-- Your objective --
What is needed is a word-for-word transcription of every record below.

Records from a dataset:
Segment Open

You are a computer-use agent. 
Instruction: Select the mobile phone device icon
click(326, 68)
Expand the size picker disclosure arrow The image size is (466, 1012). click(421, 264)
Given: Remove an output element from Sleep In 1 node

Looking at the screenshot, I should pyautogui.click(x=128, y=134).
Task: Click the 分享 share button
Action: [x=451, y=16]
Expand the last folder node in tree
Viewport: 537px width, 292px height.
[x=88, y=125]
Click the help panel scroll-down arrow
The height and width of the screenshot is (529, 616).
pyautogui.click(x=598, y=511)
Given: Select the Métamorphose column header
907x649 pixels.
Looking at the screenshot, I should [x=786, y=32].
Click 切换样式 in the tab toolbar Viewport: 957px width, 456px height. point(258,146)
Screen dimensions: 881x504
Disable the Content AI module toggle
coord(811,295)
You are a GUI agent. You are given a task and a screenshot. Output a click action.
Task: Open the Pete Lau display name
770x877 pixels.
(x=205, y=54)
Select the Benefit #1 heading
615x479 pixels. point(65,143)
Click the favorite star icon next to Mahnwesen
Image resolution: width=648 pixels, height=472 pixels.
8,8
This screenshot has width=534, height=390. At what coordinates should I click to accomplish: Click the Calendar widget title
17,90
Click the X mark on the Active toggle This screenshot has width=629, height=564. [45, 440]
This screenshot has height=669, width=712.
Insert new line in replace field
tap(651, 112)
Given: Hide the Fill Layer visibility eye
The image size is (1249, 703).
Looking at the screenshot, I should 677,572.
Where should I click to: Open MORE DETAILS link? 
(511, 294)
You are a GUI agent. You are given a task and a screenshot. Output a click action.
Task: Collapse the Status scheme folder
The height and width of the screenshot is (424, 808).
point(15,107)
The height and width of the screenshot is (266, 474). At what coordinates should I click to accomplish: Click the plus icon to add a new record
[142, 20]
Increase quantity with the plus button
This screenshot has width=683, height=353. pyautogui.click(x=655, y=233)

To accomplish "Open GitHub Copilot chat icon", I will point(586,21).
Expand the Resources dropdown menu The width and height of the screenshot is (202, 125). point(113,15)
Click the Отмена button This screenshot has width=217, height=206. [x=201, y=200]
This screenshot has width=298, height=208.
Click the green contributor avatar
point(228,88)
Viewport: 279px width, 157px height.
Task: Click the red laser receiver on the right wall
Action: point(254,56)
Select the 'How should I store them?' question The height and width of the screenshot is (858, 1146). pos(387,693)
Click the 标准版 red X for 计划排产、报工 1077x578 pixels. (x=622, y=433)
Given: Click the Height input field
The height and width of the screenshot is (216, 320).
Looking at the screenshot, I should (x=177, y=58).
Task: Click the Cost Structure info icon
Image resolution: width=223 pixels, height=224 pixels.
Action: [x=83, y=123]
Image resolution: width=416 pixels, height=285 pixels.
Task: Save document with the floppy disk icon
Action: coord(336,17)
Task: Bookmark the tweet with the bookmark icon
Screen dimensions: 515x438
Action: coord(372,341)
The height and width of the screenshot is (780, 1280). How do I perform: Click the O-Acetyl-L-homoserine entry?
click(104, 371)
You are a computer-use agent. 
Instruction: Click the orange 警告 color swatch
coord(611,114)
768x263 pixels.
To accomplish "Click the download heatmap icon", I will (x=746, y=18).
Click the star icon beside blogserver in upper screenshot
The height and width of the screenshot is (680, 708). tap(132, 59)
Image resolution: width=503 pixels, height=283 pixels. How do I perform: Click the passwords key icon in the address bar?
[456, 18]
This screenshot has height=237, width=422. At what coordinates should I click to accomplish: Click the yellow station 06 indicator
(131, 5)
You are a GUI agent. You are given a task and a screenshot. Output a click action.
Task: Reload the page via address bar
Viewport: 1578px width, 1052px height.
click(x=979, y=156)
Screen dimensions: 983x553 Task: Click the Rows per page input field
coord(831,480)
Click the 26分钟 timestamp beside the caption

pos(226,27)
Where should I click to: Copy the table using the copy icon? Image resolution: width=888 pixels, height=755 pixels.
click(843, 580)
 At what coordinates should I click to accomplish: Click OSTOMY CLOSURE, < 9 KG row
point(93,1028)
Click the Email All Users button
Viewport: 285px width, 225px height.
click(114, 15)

Segment Closed

-- Answer space --
You are a computer-use agent. 
Instruction: Select the mobile phone device icon
click(326, 68)
Expand the size picker disclosure arrow The image size is (466, 1012). click(421, 264)
Given: Remove an output element from Sleep In 1 node

Looking at the screenshot, I should pyautogui.click(x=128, y=134).
Task: Click the 分享 share button
Action: [x=451, y=16]
Expand the last folder node in tree
Viewport: 537px width, 292px height.
[x=88, y=125]
Click the help panel scroll-down arrow
The height and width of the screenshot is (529, 616).
pyautogui.click(x=598, y=511)
Given: Select the Métamorphose column header
907x649 pixels.
Looking at the screenshot, I should [x=786, y=32].
Click 切换样式 in the tab toolbar Viewport: 957px width, 456px height. point(258,146)
Screen dimensions: 881x504
Disable the Content AI module toggle
coord(811,295)
You are a GUI agent. You are given a task and a screenshot. Output a click action.
Task: Open the Pete Lau display name
770x877 pixels.
(x=205, y=54)
Select the Benefit #1 heading
615x479 pixels. point(65,143)
Click the favorite star icon next to Mahnwesen
Image resolution: width=648 pixels, height=472 pixels.
8,8
This screenshot has width=534, height=390. At what coordinates should I click to accomplish: Click the Calendar widget title
17,90
Click the X mark on the Active toggle This screenshot has width=629, height=564. [45, 440]
This screenshot has height=669, width=712.
Insert new line in replace field
tap(651, 112)
Given: Hide the Fill Layer visibility eye
The image size is (1249, 703).
Looking at the screenshot, I should 677,572.
Where should I click to: Open MORE DETAILS link? 
(511, 294)
You are a GUI agent. You are given a task and a screenshot. Output a click action.
Task: Collapse the Status scheme folder
The height and width of the screenshot is (424, 808).
point(15,107)
The height and width of the screenshot is (266, 474). At what coordinates should I click to accomplish: Click the plus icon to add a new record
[142, 20]
Increase quantity with the plus button
This screenshot has width=683, height=353. pyautogui.click(x=655, y=233)

To accomplish "Open GitHub Copilot chat icon", I will point(586,21).
Expand the Resources dropdown menu The width and height of the screenshot is (202, 125). point(113,15)
Click the Отмена button This screenshot has width=217, height=206. [x=201, y=200]
This screenshot has width=298, height=208.
Click the green contributor avatar
point(228,88)
Viewport: 279px width, 157px height.
Task: Click the red laser receiver on the right wall
Action: point(254,56)
Select the 'How should I store them?' question The height and width of the screenshot is (858, 1146). pos(387,693)
Click the 标准版 red X for 计划排产、报工 1077x578 pixels. (x=622, y=433)
Given: Click the Height input field
The height and width of the screenshot is (216, 320).
Looking at the screenshot, I should (x=177, y=58).
Task: Click the Cost Structure info icon
Image resolution: width=223 pixels, height=224 pixels.
Action: [x=83, y=123]
Image resolution: width=416 pixels, height=285 pixels.
Task: Save document with the floppy disk icon
Action: coord(336,17)
Task: Bookmark the tweet with the bookmark icon
Screen dimensions: 515x438
Action: coord(372,341)
The height and width of the screenshot is (780, 1280). How do I perform: Click the O-Acetyl-L-homoserine entry?
click(104, 371)
You are a computer-use agent. 
Instruction: Click the orange 警告 color swatch
coord(611,114)
768x263 pixels.
To accomplish "Click the download heatmap icon", I will (x=746, y=18).
Click the star icon beside blogserver in upper screenshot
The height and width of the screenshot is (680, 708). tap(132, 59)
Image resolution: width=503 pixels, height=283 pixels. How do I perform: Click the passwords key icon in the address bar?
[456, 18]
This screenshot has height=237, width=422. At what coordinates should I click to accomplish: Click the yellow station 06 indicator
(131, 5)
You are a GUI agent. You are given a task and a screenshot. Output a click action.
Task: Reload the page via address bar
Viewport: 1578px width, 1052px height.
click(x=979, y=156)
Screen dimensions: 983x553 Task: Click the Rows per page input field
coord(831,480)
Click the 26分钟 timestamp beside the caption

pos(226,27)
Where should I click to: Copy the table using the copy icon? Image resolution: width=888 pixels, height=755 pixels.
click(843, 580)
 At what coordinates should I click to accomplish: Click OSTOMY CLOSURE, < 9 KG row
point(93,1028)
Click the Email All Users button
Viewport: 285px width, 225px height.
click(114, 15)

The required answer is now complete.